Diagnosing at the Mall

right arrow James M. Cerletty, MD

1 September 1995 | Volume 123 Issue 5 | Page 387


Physicians, nurses, and others who work in the medical profession love to make snap diagnoses. We pride ourselves on our clinical astuteness and the rapidity with which we arrive at the exact diagnosis of a disorder. A story was in circulation some years ago that illustrates this point. It seems that two clinicians were standing at a window on a lower floor of a Chicago skyscraper when a body, soon to be that of a suicide victim, plummeted by. With hardly a pause, one of the observers said "myxedema" and went on with his conversation.

Come on, admit it. You are making diagnoses at restaurants, at airports, literally everywhere. I can't tell you how many diagnoses I make when holiday shopping at the mall. I've made diagnoses in every area of medicine—from dermatology to neurology, from congenital defects to fulminating infections, from the trivial to the terminal. I have even postulated treatments that could be curative or palliative. I may share these diagnoses and possible therapies with my wife or another companion, but I never share them with the potential patient or victim.

This compulsive habit (or talent?) of making diagnoses is not unique to the medical community. Car mechanics on radio shows tell listeners that the noises in their cars are from the universal joint or a faulty baffle in the exhaust system. Grandmothers hundreds of miles away tell you in a letter what is wrong with your tomato plants. Music lovers tell the piano player which of the 88 keys is out of tune. Your mother-in-law regularly tells your spouse about your many flaws. But the medical community is different. We usually do not tell afflicted persons who are not our patients about their diagnoses.

My snap-diagnosis habit began in my freshman year of medical school, during the neuroanatomy course. Within weeks, my classmates and I were playing "What's my lesion?" We were doing the festinating gait of the Parkinsonian patient, the slap-footed walk of the tabetic patient, and the ataxic stroll of the patient with cerebellar disease. When I saw a cousin that summer, I thought he had syringomyelia, but it turned out that his peculiar gait was due to the fact that his underwear was too tight.

My physical diagnosis sessions in my sophomore year were taught at a VA hospital, so I thought that every big abdomen was full of ascites and that all pursed lips were those of smokers with emphysema. I was certain that the W.C. Fields look-alike with rhinophyma who worked at the corner grocery had a liver that went down to his knees and a chest wall covered with spider angiomata. As I entered my clinical years of medical school, my diagnostic vista expanded. I saw the Marfan syndrome at the mall, along with the more mundane varieties of arthritis, phlebitis, and episcleritis (versatility was my middle name). The little child in the stroller looked like a cretin to me, but I was sure his mother loved him nevertheless.

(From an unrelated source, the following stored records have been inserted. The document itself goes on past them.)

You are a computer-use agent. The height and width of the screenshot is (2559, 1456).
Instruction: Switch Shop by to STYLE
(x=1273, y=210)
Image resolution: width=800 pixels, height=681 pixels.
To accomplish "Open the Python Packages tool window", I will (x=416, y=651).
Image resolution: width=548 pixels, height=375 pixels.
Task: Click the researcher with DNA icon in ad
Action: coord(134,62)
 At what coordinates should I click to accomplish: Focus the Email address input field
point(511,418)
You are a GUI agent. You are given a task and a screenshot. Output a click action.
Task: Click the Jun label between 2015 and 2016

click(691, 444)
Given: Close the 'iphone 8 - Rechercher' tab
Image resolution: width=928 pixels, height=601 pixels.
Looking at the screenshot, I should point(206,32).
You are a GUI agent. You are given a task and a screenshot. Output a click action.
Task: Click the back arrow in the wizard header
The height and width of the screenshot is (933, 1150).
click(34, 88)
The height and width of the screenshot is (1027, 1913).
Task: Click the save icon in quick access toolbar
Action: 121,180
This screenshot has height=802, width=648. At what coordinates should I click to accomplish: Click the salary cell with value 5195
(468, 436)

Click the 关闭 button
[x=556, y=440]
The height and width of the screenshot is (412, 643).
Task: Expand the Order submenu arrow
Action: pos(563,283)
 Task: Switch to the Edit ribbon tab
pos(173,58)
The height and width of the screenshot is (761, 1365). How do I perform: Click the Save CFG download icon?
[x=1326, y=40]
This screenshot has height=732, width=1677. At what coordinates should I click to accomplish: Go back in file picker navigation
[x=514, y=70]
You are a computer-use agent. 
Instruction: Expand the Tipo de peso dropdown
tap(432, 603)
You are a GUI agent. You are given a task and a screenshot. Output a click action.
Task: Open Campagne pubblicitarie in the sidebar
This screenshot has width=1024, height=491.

In the public restroom, the man in the next stall seemed to be suffering from pronounced hypogonadism. Did I tell the victims of their maladies? Never!

As the years passed, the snap-diagnosis trait went from an obsession to a controllable hobby. I became blas&130; about obvious diagnoses. When my 14-year-old son, after passing an exophthalmic woman, said, Dad, did you see that lady with Graves disease? I barely turned my head. I am now looking for the great cases. Woe to you if you ever become, in the minds of other physicians, a great case. A great case is, for example, a woman with supernumerary nipples and a different variety of cancer underlying each of them. A great case is a man with three testicles but no penis. It is someone with incurable cancer who now has an MI and a strangulated hernia. You get the picture. We medical people are obsessed with the grotesque.

My mall specialty is now, in essence, a search for acromegaly. This disorder, caused by the overproduction of growth hormone by the pituitary gland, leads to classic physical alterations that evolve so insidiously over the years that the patient and his or her family and friends are oblivious to the changes. The disorder is associated with enlargement of the hands and feet, prognathism, prominence of the brow, and a general coarsening of all facial features. Eventually, patients with this disorder all begin to look alike. The insidious nature of the evolution is characterized in the following example. Some years ago, one of the residents training in radiology at our medical center was a man with obvious acromegaly. I assumed that he had had previous therapy and that his pituitary tumor had been resected. On a day in early July, a new medical intern entered my office and informed me that this radiology resident had acromegaly. I answered that everybody knew that. "But does he know it?" queried the intern. When the issue was pursued, it became apparent that the resident didn't know about it ("You're full of——," he said, when I suggested it). He had his surgery and lives happily ever after.

Since that July day, I have searched for persons with acromegaly. A few months later, I spotted one at an amusement park. While my sons were on the various rides, I made four passes at the man, clearly establishing the diagnosis in my mind. But I didn't tell him! I curse myself to this day for not stopping him. Perhaps he knew, but maybe he was like our radiologist, oblivious to the slow-growing tumor in his head. Since that day, I have steeled my resolve. I patrol the malls, looking for this disorder. Now I tell the patients about their suspected diagnosis. Don't mean to brag, but I've had some success in my acromegaly watch. I've had 3 previously treated cases, 2 new diagnoses (they took their business to another endocrinologist), 4 who couldn't be convinced that I wasn't an insurance salesman, and 6 who said "Beat it, Buster!"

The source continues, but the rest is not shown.